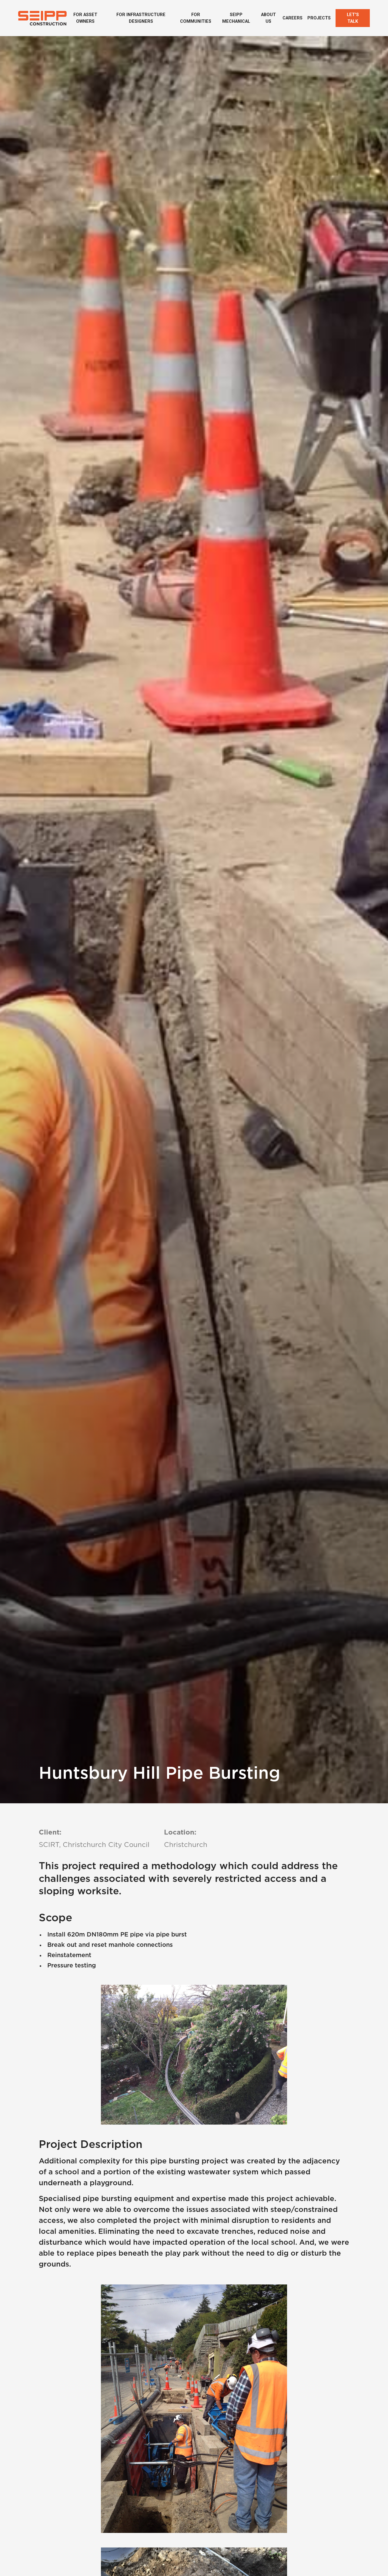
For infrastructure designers (141, 18)
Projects (319, 18)
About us (268, 18)
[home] (42, 18)
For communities (195, 18)
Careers (293, 18)
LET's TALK (353, 18)
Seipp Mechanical (236, 18)
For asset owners (85, 18)
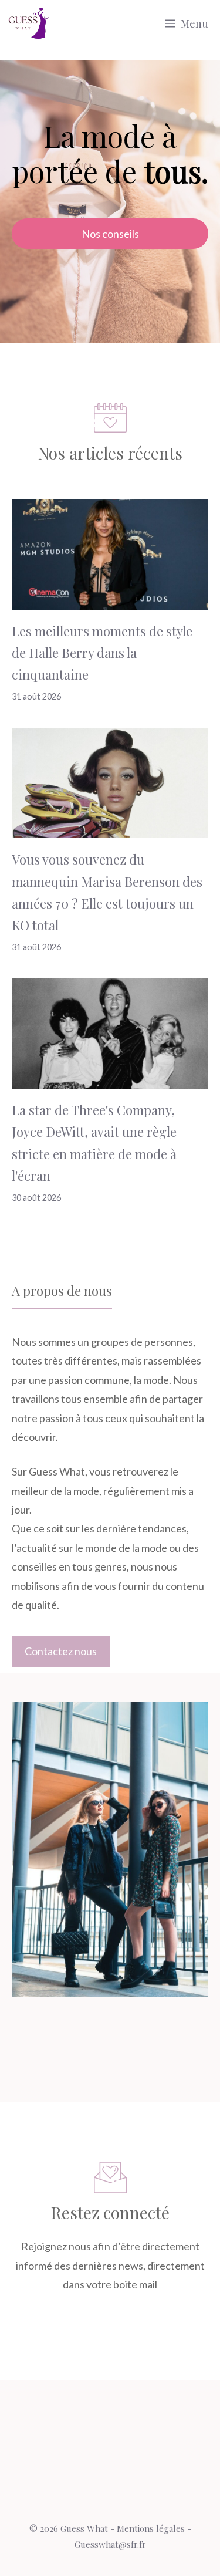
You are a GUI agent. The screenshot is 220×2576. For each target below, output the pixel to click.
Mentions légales (151, 2528)
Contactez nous (61, 1651)
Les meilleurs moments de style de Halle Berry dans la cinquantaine (102, 653)
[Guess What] (29, 23)
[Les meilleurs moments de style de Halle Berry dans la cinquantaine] (110, 599)
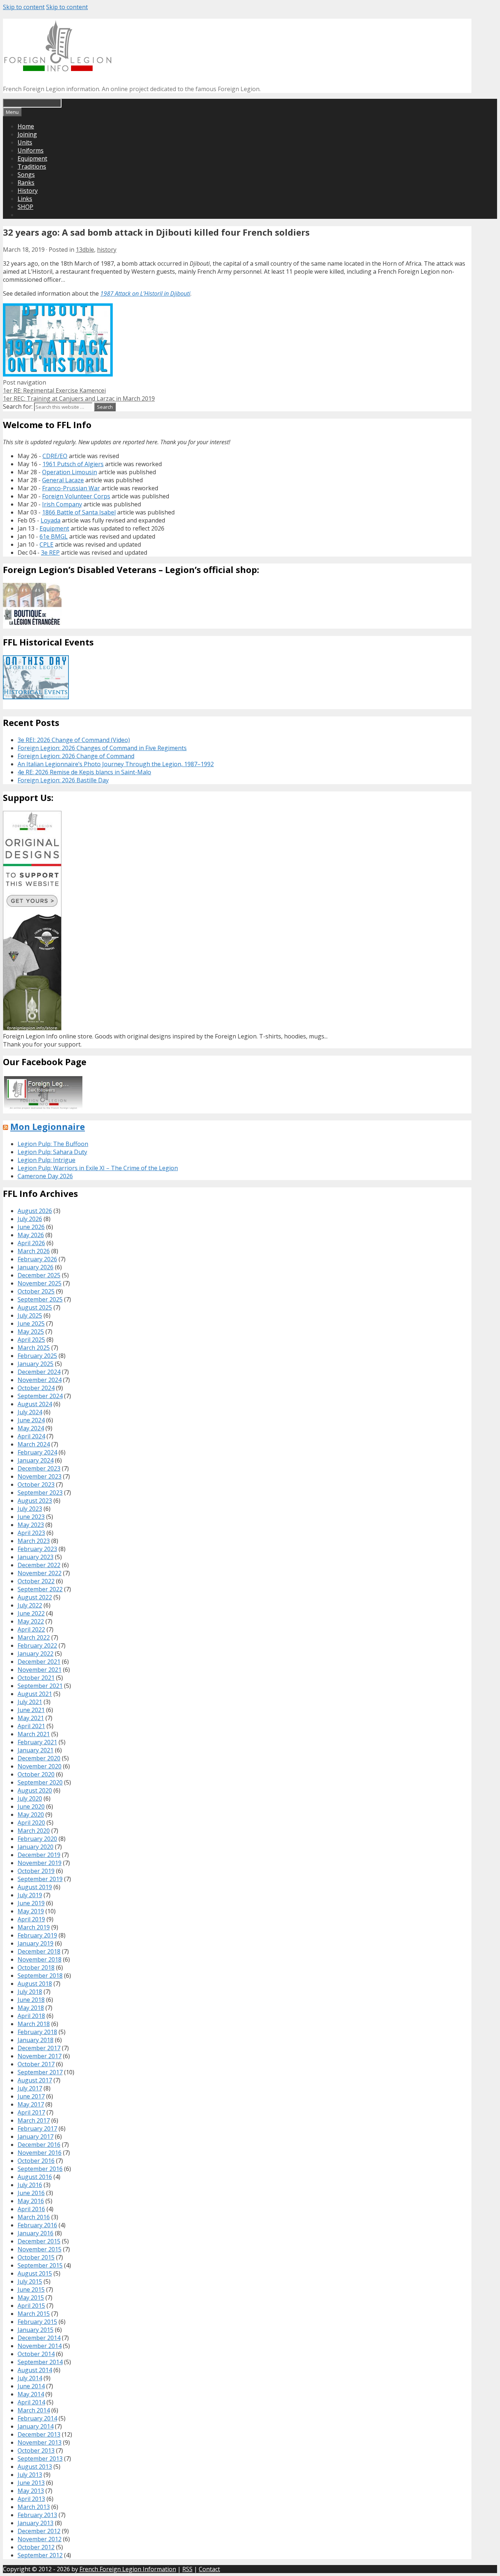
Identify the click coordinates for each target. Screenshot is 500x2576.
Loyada (50, 520)
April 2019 (31, 1919)
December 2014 (39, 2338)
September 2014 (40, 2362)
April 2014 (31, 2402)
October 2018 (36, 1967)
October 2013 (36, 2450)
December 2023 (39, 1468)
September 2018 (40, 1976)
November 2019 (39, 1863)
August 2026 (35, 1211)
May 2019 (31, 1911)
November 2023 (39, 1476)
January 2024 (35, 1460)
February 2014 (37, 2418)
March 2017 (34, 2120)
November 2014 (39, 2346)
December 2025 (39, 1275)
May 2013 (31, 2491)
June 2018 (31, 2000)
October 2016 (36, 2161)
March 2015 (34, 2314)
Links (25, 199)
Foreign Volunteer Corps (76, 496)
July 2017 (30, 2088)
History (28, 191)
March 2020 (34, 1831)
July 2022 (30, 1605)
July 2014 (30, 2378)
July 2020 (30, 1798)
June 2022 (31, 1613)
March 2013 (34, 2507)
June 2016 (31, 2193)
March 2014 (34, 2410)
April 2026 (31, 1243)
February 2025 (37, 1356)
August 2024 (35, 1404)
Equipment (32, 158)
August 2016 (35, 2177)
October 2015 (36, 2257)
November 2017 (39, 2056)
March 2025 (34, 1348)
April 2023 (31, 1533)
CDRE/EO (54, 456)
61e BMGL (54, 536)
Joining (27, 134)
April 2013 (31, 2499)
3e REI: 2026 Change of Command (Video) (74, 740)
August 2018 (35, 1984)
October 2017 (36, 2064)
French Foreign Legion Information (127, 2569)
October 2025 (36, 1291)
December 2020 (39, 1758)
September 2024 (40, 1396)
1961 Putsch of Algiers (73, 464)
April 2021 (31, 1726)
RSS (187, 2569)
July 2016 (30, 2185)
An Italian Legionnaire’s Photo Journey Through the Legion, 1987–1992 (116, 764)
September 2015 (40, 2265)
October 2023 (36, 1484)
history (106, 250)
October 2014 (36, 2354)
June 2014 (31, 2386)
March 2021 (34, 1734)
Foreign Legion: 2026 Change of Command (76, 756)
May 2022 (31, 1621)
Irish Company (62, 504)
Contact (209, 2569)
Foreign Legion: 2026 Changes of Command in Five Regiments (102, 748)
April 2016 (31, 2209)
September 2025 (40, 1299)
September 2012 (40, 2555)
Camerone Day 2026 (45, 1176)
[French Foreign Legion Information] (58, 69)
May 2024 (31, 1428)
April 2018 (31, 2016)
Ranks (26, 183)
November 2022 (39, 1573)
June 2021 (31, 1710)
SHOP (25, 207)
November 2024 (39, 1380)
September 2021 (40, 1686)
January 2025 (35, 1364)
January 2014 (35, 2426)
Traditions (32, 166)
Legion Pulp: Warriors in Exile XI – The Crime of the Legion (98, 1168)
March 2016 (34, 2217)
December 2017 (39, 2048)
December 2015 (39, 2241)
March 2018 (34, 2024)
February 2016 (37, 2225)
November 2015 (39, 2249)
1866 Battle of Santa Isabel (79, 512)
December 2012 (39, 2531)
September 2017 (40, 2072)
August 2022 (35, 1597)
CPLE (46, 544)
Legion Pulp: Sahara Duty (52, 1152)
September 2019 (40, 1879)
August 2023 (35, 1501)
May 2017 (31, 2104)
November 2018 (39, 1959)
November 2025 (39, 1283)
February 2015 (37, 2322)
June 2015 (31, 2289)
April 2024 (31, 1436)
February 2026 (37, 1259)
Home (26, 126)
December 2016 (39, 2145)
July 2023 (30, 1509)
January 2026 (35, 1267)
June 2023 (31, 1517)
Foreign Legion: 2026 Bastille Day (63, 780)
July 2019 (30, 1895)
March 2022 (34, 1637)
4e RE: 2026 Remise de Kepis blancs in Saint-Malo (84, 772)
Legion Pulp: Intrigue (46, 1160)
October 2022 (36, 1581)
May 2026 (31, 1235)
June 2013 (31, 2483)
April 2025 (31, 1340)
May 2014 (31, 2394)
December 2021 (39, 1662)
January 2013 (35, 2523)
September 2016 (40, 2169)
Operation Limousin (69, 472)
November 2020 (39, 1766)
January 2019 (35, 1943)
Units (25, 142)
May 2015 (31, 2298)
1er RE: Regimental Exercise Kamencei (54, 390)
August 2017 (35, 2080)
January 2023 (35, 1557)
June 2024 (31, 1420)
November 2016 (39, 2153)
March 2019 (34, 1927)
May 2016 (31, 2201)
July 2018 (30, 1992)
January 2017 (35, 2137)
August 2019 (35, 1887)
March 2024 (34, 1444)
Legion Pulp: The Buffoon (53, 1144)
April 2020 (31, 1823)
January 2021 (35, 1750)
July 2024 (30, 1412)
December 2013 (39, 2434)
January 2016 (35, 2233)
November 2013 (39, 2442)
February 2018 (37, 2032)
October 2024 (36, 1388)
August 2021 (35, 1694)
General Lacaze (63, 480)
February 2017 (37, 2128)
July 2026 (30, 1219)
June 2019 (31, 1903)
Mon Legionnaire (47, 1126)
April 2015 (31, 2306)
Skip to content (24, 7)
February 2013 (37, 2515)
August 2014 (35, 2370)
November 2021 (39, 1670)
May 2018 (31, 2008)
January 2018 (35, 2040)
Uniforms (31, 150)
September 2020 (40, 1782)
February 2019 (37, 1935)
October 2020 (36, 1774)
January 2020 (35, 1847)
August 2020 (35, 1790)
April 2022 (31, 1629)
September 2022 (40, 1589)
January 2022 (35, 1654)
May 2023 (31, 1525)
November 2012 (39, 2539)
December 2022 (39, 1565)
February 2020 (37, 1839)
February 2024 (37, 1452)
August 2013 (35, 2467)
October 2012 (36, 2547)
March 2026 (34, 1251)
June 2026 (31, 1227)
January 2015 (35, 2330)
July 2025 (30, 1315)
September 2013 (40, 2459)
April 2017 (31, 2112)
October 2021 (36, 1678)
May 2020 (31, 1815)
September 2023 (40, 1493)
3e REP (50, 552)
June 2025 (31, 1323)
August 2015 (35, 2273)
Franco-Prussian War (71, 488)
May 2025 (31, 1332)
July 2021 (30, 1702)
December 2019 (39, 1855)
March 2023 (34, 1541)
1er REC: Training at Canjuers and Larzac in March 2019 (79, 398)
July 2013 (30, 2475)
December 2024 (39, 1372)
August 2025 (35, 1307)
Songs (26, 175)
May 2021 (31, 1718)
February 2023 (37, 1549)
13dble (85, 250)
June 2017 (31, 2096)
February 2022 (37, 1645)
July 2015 (30, 2281)
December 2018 (39, 1951)
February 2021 (37, 1742)
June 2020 (31, 1806)
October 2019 (36, 1871)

# Task directions:
The material above is to be set down exactly, with pictures removed.

# Expected answer:
For infrastructure designers (141, 18)
Projects (319, 18)
About us (268, 18)
[home] (42, 18)
For communities (195, 18)
Careers (293, 18)
LET's TALK (353, 18)
Seipp Mechanical (236, 18)
For asset owners (85, 18)
You are a GUI agent. The screenshot is 220×2576. For each target below, output the pixel to click.
Mentions légales (151, 2528)
Contactez nous (61, 1651)
Les meilleurs moments de style de Halle Berry dans la cinquantaine (102, 653)
[Guess What] (29, 23)
[Les meilleurs moments de style de Halle Berry dans la cinquantaine] (110, 599)
Identify the click coordinates for each target. Screenshot is 500x2576.
Loyada (50, 520)
April 2019 (31, 1919)
December 2014 (39, 2338)
September 2014 (40, 2362)
April 2014 (31, 2402)
October 2018 (36, 1967)
October 2013 (36, 2450)
December 2023 (39, 1468)
September 2018 (40, 1976)
November 2019 (39, 1863)
August 2026 (35, 1211)
May 2019 (31, 1911)
November 2023 (39, 1476)
January 2024 (35, 1460)
February 2014 (37, 2418)
March 2017 (34, 2120)
November 2014 (39, 2346)
December 2025 (39, 1275)
May 2013 (31, 2491)
June 2018 (31, 2000)
October 2016 (36, 2161)
March 2015 (34, 2314)
Links (25, 199)
Foreign Volunteer Corps (76, 496)
July 2017 (30, 2088)
History (28, 191)
March 2020 (34, 1831)
July 2022 (30, 1605)
July 2014 (30, 2378)
July 2020 (30, 1798)
June 2022 (31, 1613)
March 2013 (34, 2507)
June 2016 (31, 2193)
March 2014 (34, 2410)
April 2026 (31, 1243)
February 2025 (37, 1356)
August 2024 (35, 1404)
Equipment (32, 158)
August 2016 (35, 2177)
October 2015 (36, 2257)
November 2017 (39, 2056)
March 2025 (34, 1348)
April 2023 (31, 1533)
CDRE/EO (54, 456)
61e BMGL (54, 536)
Joining (27, 134)
April 2013 (31, 2499)
3e REI: 2026 Change of Command (Video) (74, 740)
August 2018 (35, 1984)
October 2017 (36, 2064)
French Foreign Legion Information (127, 2569)
October 2025 (36, 1291)
December 2020 (39, 1758)
September 2024 (40, 1396)
1961 Putsch of Algiers (73, 464)
April 2021 (31, 1726)
RSS (187, 2569)
July 2016 (30, 2185)
An Italian Legionnaire’s Photo Journey Through the Legion, 1987–1992 (116, 764)
September 2015 (40, 2265)
October 2023 (36, 1484)
history (106, 250)
October 2014 (36, 2354)
June 2014 (31, 2386)
March 2021 (34, 1734)
Foreign Legion: 2026 Change of Command (76, 756)
May 2022 (31, 1621)
Irish Company (62, 504)
Contact (209, 2569)
Foreign Legion: 2026 Changes of Command in Five Regiments (102, 748)
April 2016 (31, 2209)
September 2025 (40, 1299)
September 2012 (40, 2555)
Camerone Day 2026 (45, 1176)
[French Foreign Legion Information] (58, 69)
May 2024 (31, 1428)
April 2018 (31, 2016)
Ranks (26, 183)
November 2022 (39, 1573)
June 2021 (31, 1710)
SHOP (25, 207)
November 2024 (39, 1380)
September 2021 (40, 1686)
January 2025 (35, 1364)
January 2014 (35, 2426)
Traditions (32, 166)
Legion Pulp: Warriors in Exile XI – The Crime of the Legion (98, 1168)
March 2016 (34, 2217)
December 2017 (39, 2048)
December 2015 (39, 2241)
March 2018 (34, 2024)
February 2016 (37, 2225)
November 2015 (39, 2249)
1866 Battle of Santa Isabel (79, 512)
December 2012 (39, 2531)
September 2017 (40, 2072)
August 2022 (35, 1597)
CPLE (46, 544)
Legion Pulp: Sahara Duty (52, 1152)
September 2019 (40, 1879)
August 2023 (35, 1501)
May 2017 (31, 2104)
November 2018 (39, 1959)
November 2025 (39, 1283)
February 2015 (37, 2322)
June 2015 (31, 2289)
April 2024 (31, 1436)
February 2026 (37, 1259)
Home (26, 126)
December 2016 (39, 2145)
July 2023 (30, 1509)
January 2026 (35, 1267)
June 2023 (31, 1517)
Foreign Legion: 2026 Bastille Day (63, 780)
July 2019 (30, 1895)
March 2022 (34, 1637)
4e RE: 2026 Remise de Kepis blancs in Saint-Malo (84, 772)
Legion Pulp: Intrigue (46, 1160)
October 2022 (36, 1581)
May 2026 (31, 1235)
June 2013 (31, 2483)
April 2025 (31, 1340)
May 2014 (31, 2394)
December 2021 (39, 1662)
January 2013 (35, 2523)
September 2016 (40, 2169)
Operation Limousin (69, 472)
November 2020 (39, 1766)
January 2019 (35, 1943)
Units (25, 142)
May 2015 (31, 2298)
1er RE: Regimental Exercise Kamencei (54, 390)
August 2017 (35, 2080)
January 2023 (35, 1557)
June 2024 (31, 1420)
November 2016 (39, 2153)
March 2019 (34, 1927)
May 2016 (31, 2201)
July 2018 (30, 1992)
January 2017 (35, 2137)
August 2019 (35, 1887)
March 2024 (34, 1444)
Legion Pulp: The Buffoon (53, 1144)
April 2020 (31, 1823)
January 2021 (35, 1750)
July 2024 (30, 1412)
December 2013 (39, 2434)
January 2016 (35, 2233)
November 2013 (39, 2442)
February 2018 (37, 2032)
October 2024 (36, 1388)
August 2021 (35, 1694)
General Lacaze (63, 480)
February 2017 (37, 2128)
July 2026 (30, 1219)
June 2019 (31, 1903)
Mon Legionnaire (47, 1126)
April 2015 (31, 2306)
Skip to content (24, 7)
February 2013 (37, 2515)
August 2014 (35, 2370)
November 2021 (39, 1670)
May 2018 (31, 2008)
January 2018 (35, 2040)
Uniforms (31, 150)
September 2020 (40, 1782)
February 2019 (37, 1935)
October 2020 (36, 1774)
January 2020 (35, 1847)
August 2020 (35, 1790)
April 2022 (31, 1629)
September 2022 (40, 1589)
January 2022 (35, 1654)
May 2023 (31, 1525)
November 2012 (39, 2539)
December 2022 (39, 1565)
February 2020 (37, 1839)
February 2024 (37, 1452)
August 2013 (35, 2467)
October 2012 (36, 2547)
March 2026 (34, 1251)
June 2026 (31, 1227)
January 2015 (35, 2330)
July 2025 (30, 1315)
September 2013 (40, 2459)
April 2017 (31, 2112)
October 2021 (36, 1678)
May 2020 (31, 1815)
September 2023 (40, 1493)
3e REP (50, 552)
June 2025 (31, 1323)
August 2015 (35, 2273)
Franco-Prussian War (71, 488)
May 2025 (31, 1332)
July 2021 (30, 1702)
December 2019 (39, 1855)
March 2023 (34, 1541)
1er REC: Training at Canjuers and Larzac in March 2019 (79, 398)
July 2013 (30, 2475)
December 2024 (39, 1372)
August 2025 (35, 1307)
Songs (26, 175)
May 2021 (31, 1718)
February 2023 (37, 1549)
13dble (85, 250)
June 2017 (31, 2096)
February 2022 (37, 1645)
July 2015 (30, 2281)
December 2018 (39, 1951)
February 2021 (37, 1742)
June 2020 (31, 1806)
October 2019 (36, 1871)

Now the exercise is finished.